Ottawa's Parliament Hill was the backdrop this week for a sobering warning: Canada's agricultural land is disappearing to development at a pace that poses a genuine threat to national security. Senators heard testimony framing the issue in blunt terms — "Food security equals national security: a country that cannot feed itself cannot defend itself."

The message, delivered to a Senate committee, reflects a growing alarm among farmers, defence analysts, and policymakers about the steady erosion of Canada's arable land base. Suburban sprawl, industrial projects, and infrastructure expansion have long nibbled at prime farmland across the country, but advocates say the cumulative loss has reached a tipping point that demands federal action.

Why Farmland Loss Is a Defence Issue

At first glance, protecting a field of wheat from a condo development might seem like a provincial planning matter. But witnesses made the case that it's anything but local.

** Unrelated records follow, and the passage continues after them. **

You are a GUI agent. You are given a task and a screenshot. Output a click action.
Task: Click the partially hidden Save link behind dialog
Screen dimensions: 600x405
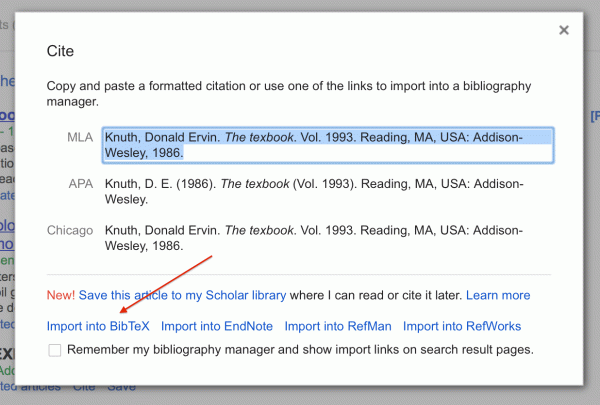point(121,387)
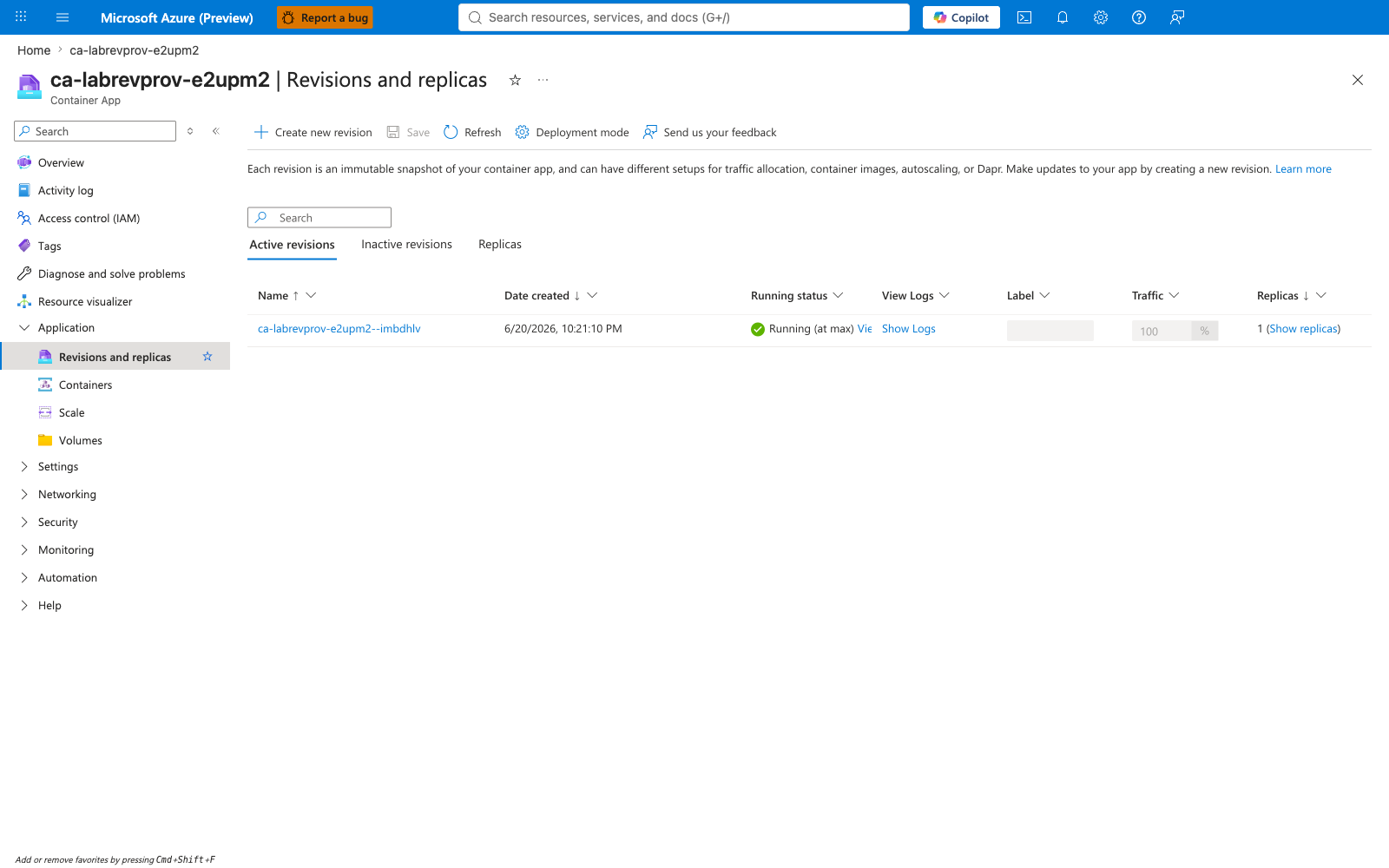
Task: Open the portal settings gear
Action: (1101, 17)
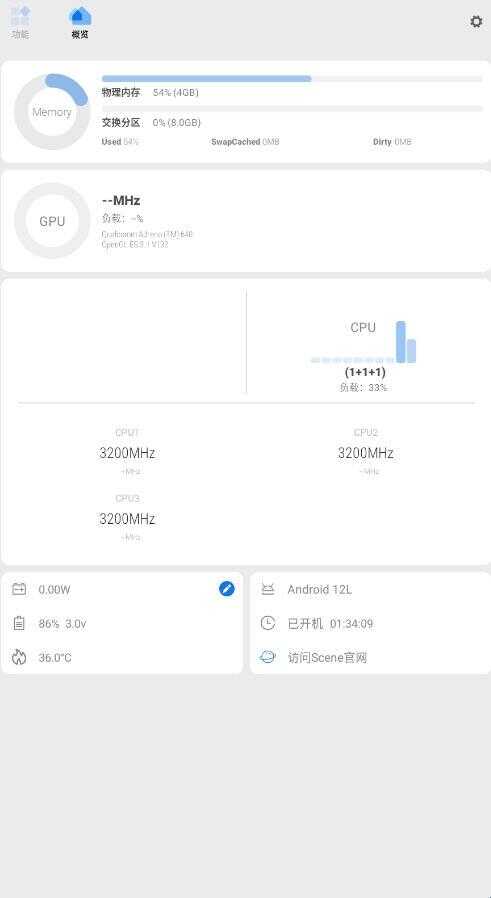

Canada relies on its agricultural sector not just to feed its own population but to export food to allies and trading partners around the world. If domestic food production capacity erodes significantly, Canada becomes dependent on imports — a vulnerability that adversaries could exploit, particularly during periods of geopolitical tension or supply chain disruption.

The argument draws a direct line between soil and sovereignty. A country that cannot reliably produce food for its citizens loses strategic leverage, weakens its resilience in a crisis, and places additional burdens on logistics and defence infrastructure that would otherwise be deployed elsewhere.

Radar Sites and Competing Land Uses

The Senate hearing also touched on a specific tension that highlights how complicated these land-use decisions can be. Defence infrastructure — including radar installations and military installations — sometimes requires land in agricultural zones, pitting two national security priorities against each other.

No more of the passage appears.